[LongBench](https://github.com/THUDM/LongBench) is the benchmark for bilingual, multitask, and comprehensive assessment of long context understanding capabilities of large language models. LongBench includes different languages (Chinese and English) to provide a more comprehensive evaluation of the large models' multilingual capabilities on long contexts. In addition, LongBench is composed of six major categories and twenty one different tasks, covering key long-text application scenarios such as single-document QA, multi-document QA, summarization, few-shot learning, synthetic tasks and code completion.
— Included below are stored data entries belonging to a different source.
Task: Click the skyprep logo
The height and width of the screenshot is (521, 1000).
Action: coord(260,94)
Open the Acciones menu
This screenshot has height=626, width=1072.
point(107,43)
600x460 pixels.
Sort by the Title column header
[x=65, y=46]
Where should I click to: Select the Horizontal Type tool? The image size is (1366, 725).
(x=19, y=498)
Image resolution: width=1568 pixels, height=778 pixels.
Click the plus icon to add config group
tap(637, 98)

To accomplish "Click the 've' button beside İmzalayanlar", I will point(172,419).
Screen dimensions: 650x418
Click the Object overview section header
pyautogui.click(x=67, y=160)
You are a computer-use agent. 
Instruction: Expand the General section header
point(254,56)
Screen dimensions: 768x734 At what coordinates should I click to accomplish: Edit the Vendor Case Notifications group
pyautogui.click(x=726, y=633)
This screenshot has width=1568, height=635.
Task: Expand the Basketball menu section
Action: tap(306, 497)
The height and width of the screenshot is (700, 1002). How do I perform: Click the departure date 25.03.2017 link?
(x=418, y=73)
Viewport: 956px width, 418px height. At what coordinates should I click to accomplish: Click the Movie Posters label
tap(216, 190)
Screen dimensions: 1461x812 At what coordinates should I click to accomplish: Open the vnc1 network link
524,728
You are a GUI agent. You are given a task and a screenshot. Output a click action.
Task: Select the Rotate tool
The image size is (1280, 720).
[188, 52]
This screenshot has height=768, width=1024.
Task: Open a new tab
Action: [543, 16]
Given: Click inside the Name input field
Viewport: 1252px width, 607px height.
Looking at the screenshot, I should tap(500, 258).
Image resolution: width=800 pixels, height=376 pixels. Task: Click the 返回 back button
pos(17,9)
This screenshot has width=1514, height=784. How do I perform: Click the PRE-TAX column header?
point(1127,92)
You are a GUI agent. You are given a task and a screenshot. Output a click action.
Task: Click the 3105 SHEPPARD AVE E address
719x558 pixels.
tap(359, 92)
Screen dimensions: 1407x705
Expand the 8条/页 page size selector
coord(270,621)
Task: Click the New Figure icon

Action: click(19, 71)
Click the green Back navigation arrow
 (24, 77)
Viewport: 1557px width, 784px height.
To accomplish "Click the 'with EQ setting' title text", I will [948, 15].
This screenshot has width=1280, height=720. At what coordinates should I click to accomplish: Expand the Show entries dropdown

In this guideline, we evaluate LongBench dataset with OPEA services on Intel hardwares.

# 🚀 QuickStart

## Installation

```
pip install ../../../requirements.txt
```

## Launch a LLM Service

To setup a LLM model, we can use [tgi-gaudi](https://github.com/huggingface/tgi-gaudi) or [OPEA microservices](https://github.com/opea-project/GenAIComps/tree/main/comps/llms/text-generation) to launch a service. 

### Example 1: TGI
For example, the follow command is to setup the [meta-llama/Llama-2-7b-hf](https://huggingface.co/meta-llama/Llama-2-7b-hf) model on  Gaudi:

```
model=meta-llama/Llama-2-7b-hf
hf_token=YOUR_ACCESS_TOKEN
volume=$PWD/data # share a volume with the Docker container to avoid downloading weights every run

docker run -p 8080:80 -v $volume:/data --runtime=habana -e HABANA_VISIBLE_DEVICES=all \
-e OMPI_MCA_btl_vader_single_copy_mechanism=none -e HF_TOKEN=$hf_token \
-e ENABLE_HPU_GRAPH=true -e LIMIT_HPU_GRAPH=true -e USE_FLASH_ATTENTION=true \
-e FLASH_ATTENTION_RECOMPUTE=true --cap-add=sys_nice --ipc=host \
ghcr.io/huggingface/tgi-gaudi:2.0.5 --model-id $model --max-input-tokens 1024 \
--max-total-tokens 2048
```

### Example 2: OPEA LLM
You can also set up a service with OPEA microservices. 

For example, you can refer to [native LLM](https://github.com/opea-project/GenAIComps/tree/main/comps/llms/text-generation/native/langchain) for deployment on native Gaudi without any serving framework.

## Predict 
Please set up the environment variables first.
```
export ENDPOINT="http://{host_ip}:8080/generate" # your LLM serving endpoint
export LLM_MODEL="meta-llama/Llama-2-7b-hf"
export BACKEND="tgi" # "tgi" or "llm"
export DATASET="narrativeqa" # can refer to https://github.com/THUDM/LongBench/blob/main/task.md for full list
export MAX_INPUT_LENGTH=2048 # specify the max input length according to llm services
```
Then get the prediction on the dataset.
```
python pred.py \
    --endpoint ${ENDPOINT} \
    --model_name ${LLM_MODEL} \
    --backend ${BACKEND} \ 
    --dataset ${DATASET} \
    --max_input_length  ${MAX_INPUT_LENGTH}
```
The prediction will be saved to "pred/{LLM_MODEL}/{DATASET.jsonl}".

## Evaluate
Evaluate the prediction with LongBench metrics.
```
git clone https://github.com/THUDM/LongBench
cd LongBench
pip install -r requirements.txt
python eval.py --model ${LLM_MODEL}
```
Then evaluated result will be saved to "pred/{LLM_MODEL}/{result.jsonl}".